Copy all of the rows below, requests included. Multiply each coordinate in the answers by 0.25 and round to the nearest whole number, with halves rounded up, and leave the pictures out.

-------------------------

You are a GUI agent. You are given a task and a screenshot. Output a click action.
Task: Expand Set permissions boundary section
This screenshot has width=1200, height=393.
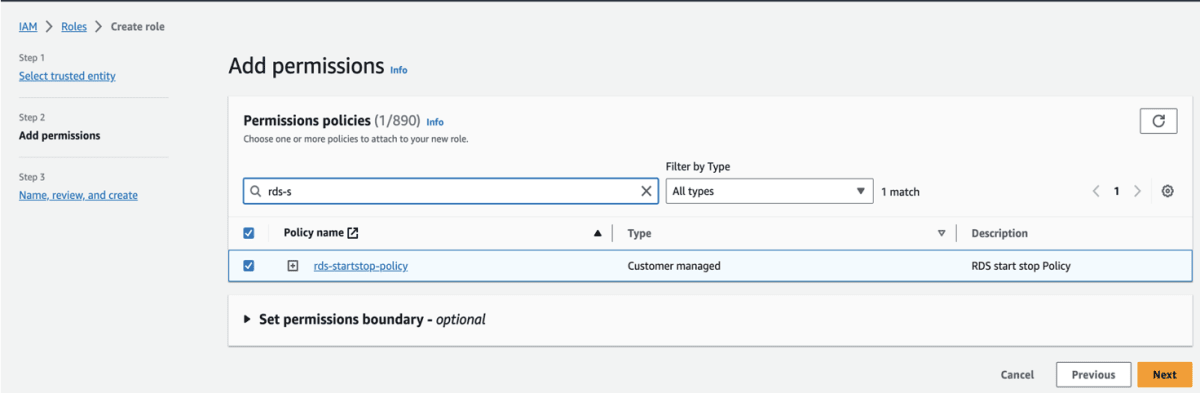point(365,320)
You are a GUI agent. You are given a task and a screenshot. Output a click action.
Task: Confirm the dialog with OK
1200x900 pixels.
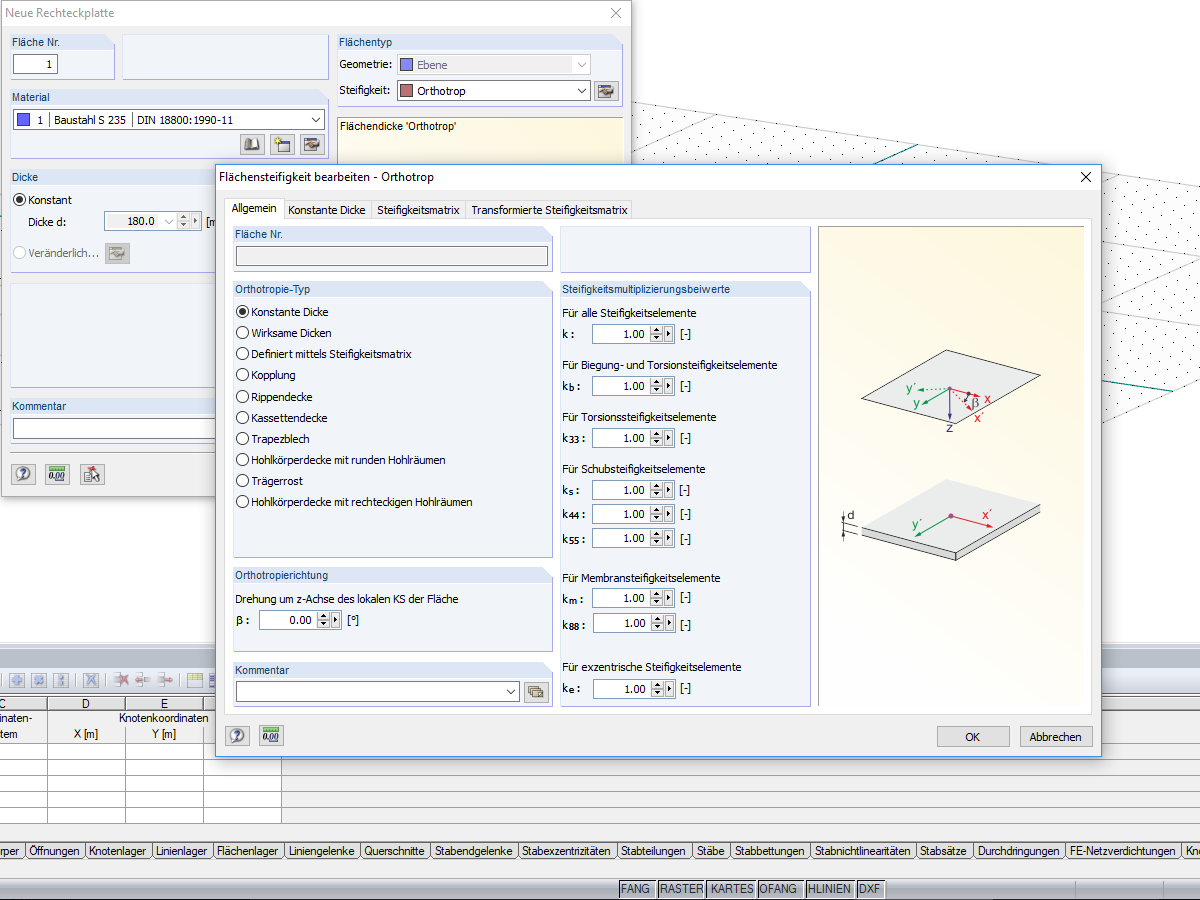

-------------------------

#### WRITTEN ANSWER
You are a GUI agent. You are given a task and a screenshot. Output a click action.
Task: Expand Set permissions boundary section
This screenshot has width=1200, height=393.
point(91,80)
You are a GUI agent. You are given a task and a screenshot. Output a click action.
Task: Confirm the dialog with OK
1200x900 pixels.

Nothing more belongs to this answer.